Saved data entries
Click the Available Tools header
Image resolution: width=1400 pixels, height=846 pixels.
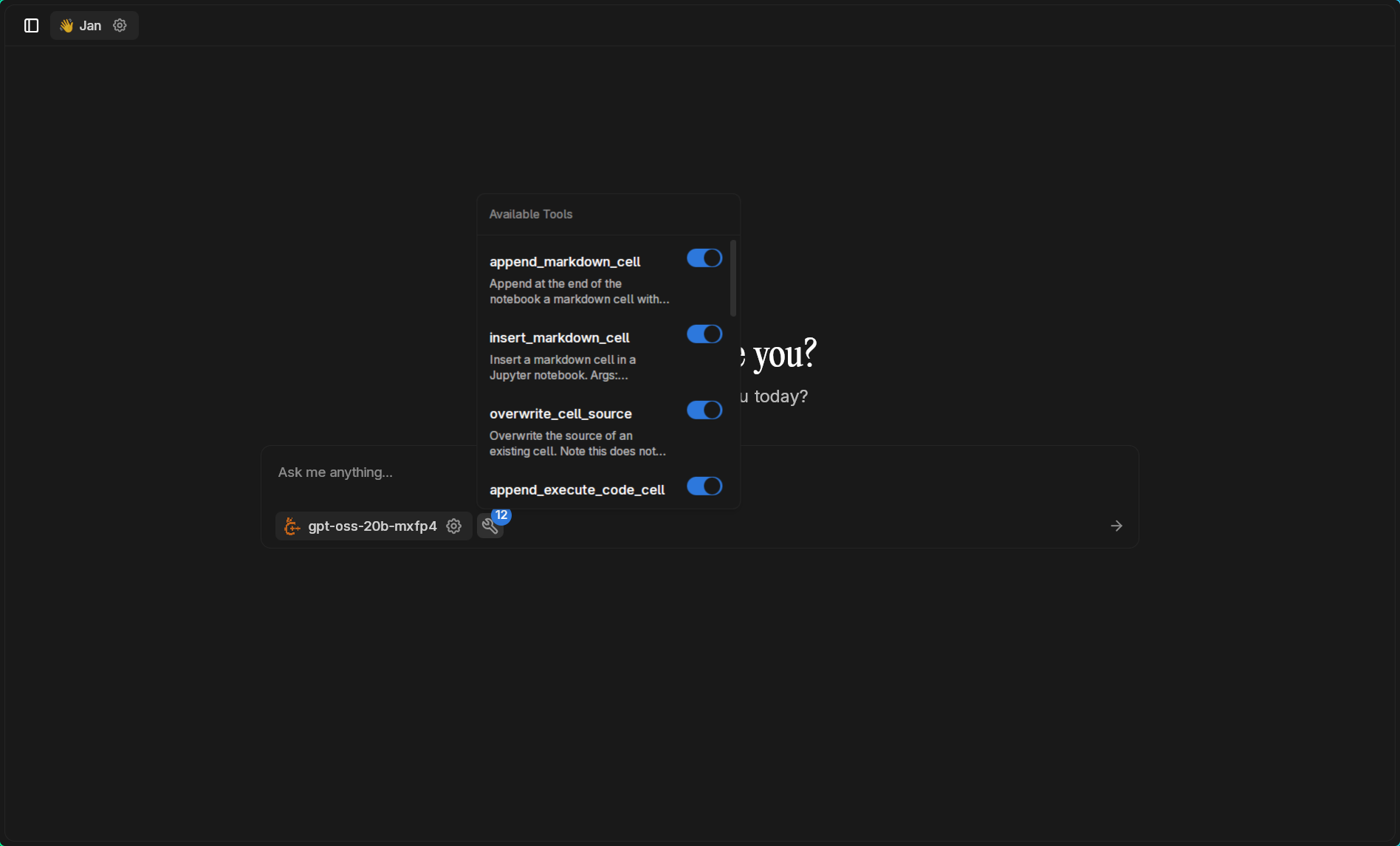pos(531,215)
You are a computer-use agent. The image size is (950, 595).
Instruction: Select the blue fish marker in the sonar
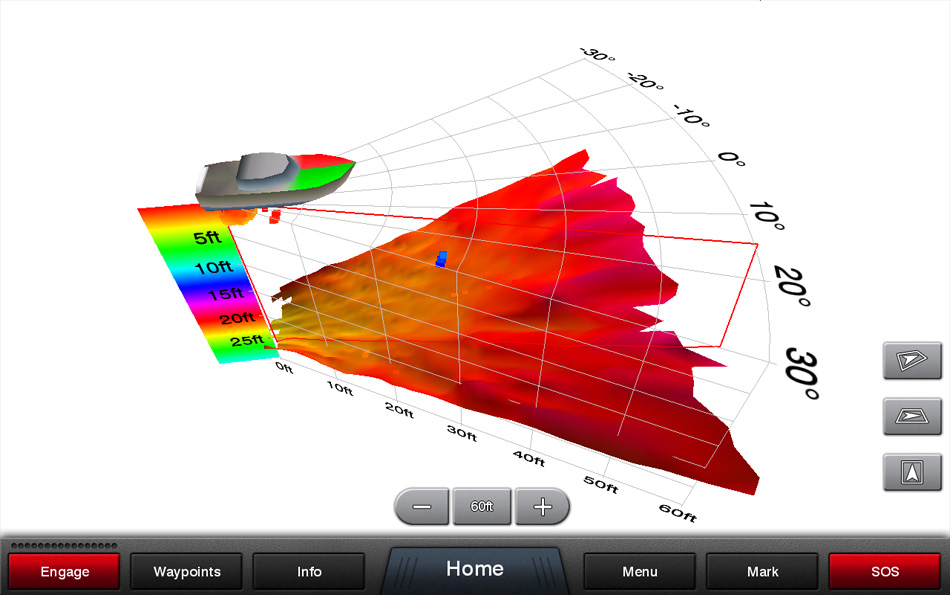click(x=439, y=260)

◆ Instructions to follow:
Convert the data above into a two-column CSV with the header row instruction,action and one row per entry, putting each entry's text and its answer in a single quoted field apiece and replacing line breaks with spaces. Leave the pictures out.

◆ Written answer:
instruction,action
"Click the Available Tools header Image resolution: width=1400 pixels, height=846 pixels.","pos(531,215)"
"You are a computer-use agent. The image size is (950, 595). Instruction: Select the blue fish marker in the sonar","click(x=439, y=260)"